## How to complete this task:
Where does the word "computer" appear in the data? Copy every line that holds it.
[[ Material to process, beginning ]]
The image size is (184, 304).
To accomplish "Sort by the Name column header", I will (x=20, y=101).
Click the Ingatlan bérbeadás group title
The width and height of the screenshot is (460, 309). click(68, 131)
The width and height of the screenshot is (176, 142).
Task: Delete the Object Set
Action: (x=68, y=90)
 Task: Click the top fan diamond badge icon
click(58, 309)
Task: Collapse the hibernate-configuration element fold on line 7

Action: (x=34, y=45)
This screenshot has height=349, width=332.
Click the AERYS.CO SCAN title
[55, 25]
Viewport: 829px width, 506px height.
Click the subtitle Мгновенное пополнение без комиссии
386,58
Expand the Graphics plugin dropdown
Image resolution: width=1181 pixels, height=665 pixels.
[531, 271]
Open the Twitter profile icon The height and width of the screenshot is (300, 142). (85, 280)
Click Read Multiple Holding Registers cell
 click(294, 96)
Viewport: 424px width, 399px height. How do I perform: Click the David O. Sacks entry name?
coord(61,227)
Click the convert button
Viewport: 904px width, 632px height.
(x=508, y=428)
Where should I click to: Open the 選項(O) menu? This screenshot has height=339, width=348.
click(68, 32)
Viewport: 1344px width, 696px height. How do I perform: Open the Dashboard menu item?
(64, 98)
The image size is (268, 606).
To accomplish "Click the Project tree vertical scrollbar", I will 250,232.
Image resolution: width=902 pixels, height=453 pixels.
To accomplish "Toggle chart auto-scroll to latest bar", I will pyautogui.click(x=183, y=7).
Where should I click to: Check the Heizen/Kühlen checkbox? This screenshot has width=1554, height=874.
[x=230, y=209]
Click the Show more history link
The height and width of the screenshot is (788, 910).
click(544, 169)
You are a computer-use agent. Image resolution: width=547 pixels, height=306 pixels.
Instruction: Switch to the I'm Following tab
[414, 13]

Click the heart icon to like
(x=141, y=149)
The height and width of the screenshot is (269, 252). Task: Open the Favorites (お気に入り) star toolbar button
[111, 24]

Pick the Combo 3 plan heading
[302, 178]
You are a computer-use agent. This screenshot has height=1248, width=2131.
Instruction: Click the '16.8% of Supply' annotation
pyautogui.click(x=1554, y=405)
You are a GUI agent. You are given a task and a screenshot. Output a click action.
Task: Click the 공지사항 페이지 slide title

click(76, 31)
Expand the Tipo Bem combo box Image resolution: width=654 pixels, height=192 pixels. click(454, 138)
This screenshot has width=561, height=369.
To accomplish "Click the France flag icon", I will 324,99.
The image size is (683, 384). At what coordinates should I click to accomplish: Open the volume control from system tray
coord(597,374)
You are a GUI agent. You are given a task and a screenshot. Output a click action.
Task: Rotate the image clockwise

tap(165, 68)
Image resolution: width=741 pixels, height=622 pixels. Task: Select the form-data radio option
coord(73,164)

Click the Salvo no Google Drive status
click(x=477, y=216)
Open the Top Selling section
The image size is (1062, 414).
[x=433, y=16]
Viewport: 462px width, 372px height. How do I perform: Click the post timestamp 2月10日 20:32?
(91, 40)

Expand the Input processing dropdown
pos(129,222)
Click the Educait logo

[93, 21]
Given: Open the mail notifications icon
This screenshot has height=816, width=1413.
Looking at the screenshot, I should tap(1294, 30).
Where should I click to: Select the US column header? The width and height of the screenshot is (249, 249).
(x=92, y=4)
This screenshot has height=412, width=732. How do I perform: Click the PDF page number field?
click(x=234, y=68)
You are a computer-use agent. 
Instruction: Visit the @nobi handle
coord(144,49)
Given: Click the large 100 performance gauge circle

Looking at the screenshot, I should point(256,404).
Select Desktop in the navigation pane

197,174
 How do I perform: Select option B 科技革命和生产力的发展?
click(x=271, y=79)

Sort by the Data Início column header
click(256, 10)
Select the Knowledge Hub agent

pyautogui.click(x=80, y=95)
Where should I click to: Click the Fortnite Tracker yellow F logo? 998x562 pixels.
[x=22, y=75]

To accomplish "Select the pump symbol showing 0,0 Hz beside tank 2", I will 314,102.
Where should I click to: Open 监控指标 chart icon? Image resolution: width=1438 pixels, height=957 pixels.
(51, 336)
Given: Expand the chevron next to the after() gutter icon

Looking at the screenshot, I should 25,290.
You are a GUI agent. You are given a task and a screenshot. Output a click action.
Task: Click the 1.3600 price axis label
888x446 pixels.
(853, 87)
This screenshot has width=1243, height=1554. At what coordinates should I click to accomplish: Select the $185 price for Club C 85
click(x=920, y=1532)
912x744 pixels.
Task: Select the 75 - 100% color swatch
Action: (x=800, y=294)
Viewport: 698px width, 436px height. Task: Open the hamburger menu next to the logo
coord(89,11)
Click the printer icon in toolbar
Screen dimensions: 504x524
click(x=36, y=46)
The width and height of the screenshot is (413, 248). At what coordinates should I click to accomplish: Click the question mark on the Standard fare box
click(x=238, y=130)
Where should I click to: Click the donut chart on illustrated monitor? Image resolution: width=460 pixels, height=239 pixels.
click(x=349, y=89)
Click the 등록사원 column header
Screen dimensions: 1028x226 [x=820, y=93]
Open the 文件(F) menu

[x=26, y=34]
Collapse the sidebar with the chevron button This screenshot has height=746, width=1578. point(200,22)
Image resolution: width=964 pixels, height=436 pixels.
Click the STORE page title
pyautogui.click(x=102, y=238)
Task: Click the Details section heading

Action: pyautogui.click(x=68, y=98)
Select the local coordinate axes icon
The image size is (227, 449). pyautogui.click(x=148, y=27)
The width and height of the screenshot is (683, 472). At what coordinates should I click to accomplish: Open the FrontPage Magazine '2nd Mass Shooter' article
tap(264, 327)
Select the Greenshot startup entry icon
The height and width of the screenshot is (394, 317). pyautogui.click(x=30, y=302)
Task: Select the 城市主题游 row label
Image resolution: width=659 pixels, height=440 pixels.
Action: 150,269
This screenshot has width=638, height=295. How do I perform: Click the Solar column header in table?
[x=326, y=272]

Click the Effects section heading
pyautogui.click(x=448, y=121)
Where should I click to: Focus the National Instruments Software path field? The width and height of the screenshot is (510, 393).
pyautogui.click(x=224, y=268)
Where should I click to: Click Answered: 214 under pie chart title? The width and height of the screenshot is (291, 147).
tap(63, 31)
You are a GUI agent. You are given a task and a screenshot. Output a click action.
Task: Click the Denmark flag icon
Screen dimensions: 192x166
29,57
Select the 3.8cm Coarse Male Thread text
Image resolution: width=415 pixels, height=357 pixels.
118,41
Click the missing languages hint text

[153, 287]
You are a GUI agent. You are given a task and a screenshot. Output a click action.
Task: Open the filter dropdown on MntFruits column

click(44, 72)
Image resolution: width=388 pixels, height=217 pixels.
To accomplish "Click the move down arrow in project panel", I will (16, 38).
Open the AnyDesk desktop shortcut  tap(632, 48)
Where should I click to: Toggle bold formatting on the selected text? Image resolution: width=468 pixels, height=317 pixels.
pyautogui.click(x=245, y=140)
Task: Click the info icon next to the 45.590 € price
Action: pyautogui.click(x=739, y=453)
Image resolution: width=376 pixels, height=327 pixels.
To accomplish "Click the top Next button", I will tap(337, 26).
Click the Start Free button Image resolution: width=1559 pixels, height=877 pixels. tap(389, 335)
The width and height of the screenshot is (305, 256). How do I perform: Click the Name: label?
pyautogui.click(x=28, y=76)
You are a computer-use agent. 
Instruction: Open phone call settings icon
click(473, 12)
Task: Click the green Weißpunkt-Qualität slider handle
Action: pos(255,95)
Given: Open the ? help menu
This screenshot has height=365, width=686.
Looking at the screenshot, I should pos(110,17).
[[ Material to process, end ]]
## Result below:
You are a computer-use agent. Image resolution: width=547 pixels, height=306 pixels.
You are a computer-use agent. This screenshot has height=1248, width=2131.
You are a computer-use agent. 
You are a computer-use agent. 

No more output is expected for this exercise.